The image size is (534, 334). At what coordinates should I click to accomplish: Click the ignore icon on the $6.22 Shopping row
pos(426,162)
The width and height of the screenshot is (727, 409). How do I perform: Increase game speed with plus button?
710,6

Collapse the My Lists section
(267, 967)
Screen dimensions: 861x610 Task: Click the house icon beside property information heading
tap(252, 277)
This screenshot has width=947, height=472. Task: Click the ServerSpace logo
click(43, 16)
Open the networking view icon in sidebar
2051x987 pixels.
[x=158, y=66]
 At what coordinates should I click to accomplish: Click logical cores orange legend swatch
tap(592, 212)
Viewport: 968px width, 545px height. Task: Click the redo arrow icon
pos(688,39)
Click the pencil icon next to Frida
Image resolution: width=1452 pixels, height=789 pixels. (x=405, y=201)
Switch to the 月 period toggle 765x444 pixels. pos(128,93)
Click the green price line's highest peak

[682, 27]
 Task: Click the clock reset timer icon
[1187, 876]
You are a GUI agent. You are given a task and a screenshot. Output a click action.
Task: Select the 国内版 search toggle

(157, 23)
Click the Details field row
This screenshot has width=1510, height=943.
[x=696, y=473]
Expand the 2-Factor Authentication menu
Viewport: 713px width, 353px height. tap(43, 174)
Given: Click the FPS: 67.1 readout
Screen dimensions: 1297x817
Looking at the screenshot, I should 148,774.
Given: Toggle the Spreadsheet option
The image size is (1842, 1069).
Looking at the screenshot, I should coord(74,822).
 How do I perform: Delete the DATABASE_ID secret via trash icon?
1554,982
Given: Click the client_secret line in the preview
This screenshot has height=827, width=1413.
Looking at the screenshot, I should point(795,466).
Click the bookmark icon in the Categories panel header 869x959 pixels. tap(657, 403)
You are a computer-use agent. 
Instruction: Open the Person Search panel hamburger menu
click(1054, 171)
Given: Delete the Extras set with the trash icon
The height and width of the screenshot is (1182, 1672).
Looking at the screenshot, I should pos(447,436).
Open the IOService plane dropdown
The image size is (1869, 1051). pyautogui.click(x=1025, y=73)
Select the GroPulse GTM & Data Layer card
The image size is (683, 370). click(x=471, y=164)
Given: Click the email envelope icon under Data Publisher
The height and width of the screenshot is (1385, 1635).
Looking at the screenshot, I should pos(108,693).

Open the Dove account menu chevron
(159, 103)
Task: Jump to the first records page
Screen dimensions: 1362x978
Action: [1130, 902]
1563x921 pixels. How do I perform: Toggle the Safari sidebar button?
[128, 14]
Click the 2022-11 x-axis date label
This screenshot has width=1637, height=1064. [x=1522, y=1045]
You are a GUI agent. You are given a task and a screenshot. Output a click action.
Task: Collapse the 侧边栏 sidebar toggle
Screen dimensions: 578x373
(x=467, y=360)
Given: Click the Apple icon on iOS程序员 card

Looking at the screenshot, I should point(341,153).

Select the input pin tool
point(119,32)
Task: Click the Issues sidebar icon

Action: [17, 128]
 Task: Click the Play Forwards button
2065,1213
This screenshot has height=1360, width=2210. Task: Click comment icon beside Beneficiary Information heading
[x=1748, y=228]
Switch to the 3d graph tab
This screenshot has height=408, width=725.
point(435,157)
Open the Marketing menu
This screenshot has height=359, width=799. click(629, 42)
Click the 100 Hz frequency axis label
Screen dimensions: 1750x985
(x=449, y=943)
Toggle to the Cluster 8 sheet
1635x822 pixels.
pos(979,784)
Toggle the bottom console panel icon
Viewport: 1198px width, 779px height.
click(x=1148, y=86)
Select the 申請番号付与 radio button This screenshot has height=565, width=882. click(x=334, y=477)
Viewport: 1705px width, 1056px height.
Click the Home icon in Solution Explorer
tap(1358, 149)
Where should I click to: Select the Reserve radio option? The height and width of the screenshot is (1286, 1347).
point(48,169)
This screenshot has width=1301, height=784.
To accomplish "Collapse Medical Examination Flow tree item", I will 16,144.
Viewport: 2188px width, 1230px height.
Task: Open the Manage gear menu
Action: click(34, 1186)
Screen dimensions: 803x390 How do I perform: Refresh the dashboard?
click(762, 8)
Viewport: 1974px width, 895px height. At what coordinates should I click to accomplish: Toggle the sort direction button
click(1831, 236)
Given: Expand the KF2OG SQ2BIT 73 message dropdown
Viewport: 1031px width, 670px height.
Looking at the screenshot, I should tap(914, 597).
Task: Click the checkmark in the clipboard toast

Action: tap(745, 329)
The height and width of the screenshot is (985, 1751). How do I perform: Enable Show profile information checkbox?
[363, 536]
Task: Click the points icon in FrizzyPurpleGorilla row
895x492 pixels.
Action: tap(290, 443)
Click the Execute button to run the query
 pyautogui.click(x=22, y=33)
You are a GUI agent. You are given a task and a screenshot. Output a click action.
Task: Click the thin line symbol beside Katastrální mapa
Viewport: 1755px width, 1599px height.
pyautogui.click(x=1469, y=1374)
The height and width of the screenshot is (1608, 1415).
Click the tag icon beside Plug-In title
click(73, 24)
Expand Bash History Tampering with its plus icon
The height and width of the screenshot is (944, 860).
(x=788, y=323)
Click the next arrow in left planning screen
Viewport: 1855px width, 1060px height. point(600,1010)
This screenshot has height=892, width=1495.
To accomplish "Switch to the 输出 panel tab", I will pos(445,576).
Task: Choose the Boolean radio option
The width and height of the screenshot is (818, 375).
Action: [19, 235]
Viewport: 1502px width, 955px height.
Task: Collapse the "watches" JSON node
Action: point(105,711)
#####
Only one stretch of the records above is wanted: the lines between the one holding "Viewport: 968px width, 545px" and the one holding "Given: Toggle the Spreadsheet option", inclusive, reproduced exactly.

Viewport: 968px width, 545px height. Task: Click the redo arrow icon
pos(688,39)
Click the pencil icon next to Frida
Image resolution: width=1452 pixels, height=789 pixels. (x=405, y=201)
Switch to the 月 period toggle 765x444 pixels. pos(128,93)
Click the green price line's highest peak

[682, 27]
 Task: Click the clock reset timer icon
[1187, 876]
You are a GUI agent. You are given a task and a screenshot. Output a click action.
Task: Select the 国内版 search toggle

(157, 23)
Click the Details field row
This screenshot has width=1510, height=943.
[x=696, y=473]
Expand the 2-Factor Authentication menu
Viewport: 713px width, 353px height. tap(43, 174)
Given: Click the FPS: 67.1 readout
Screen dimensions: 1297x817
Looking at the screenshot, I should 148,774.
Given: Toggle the Spreadsheet option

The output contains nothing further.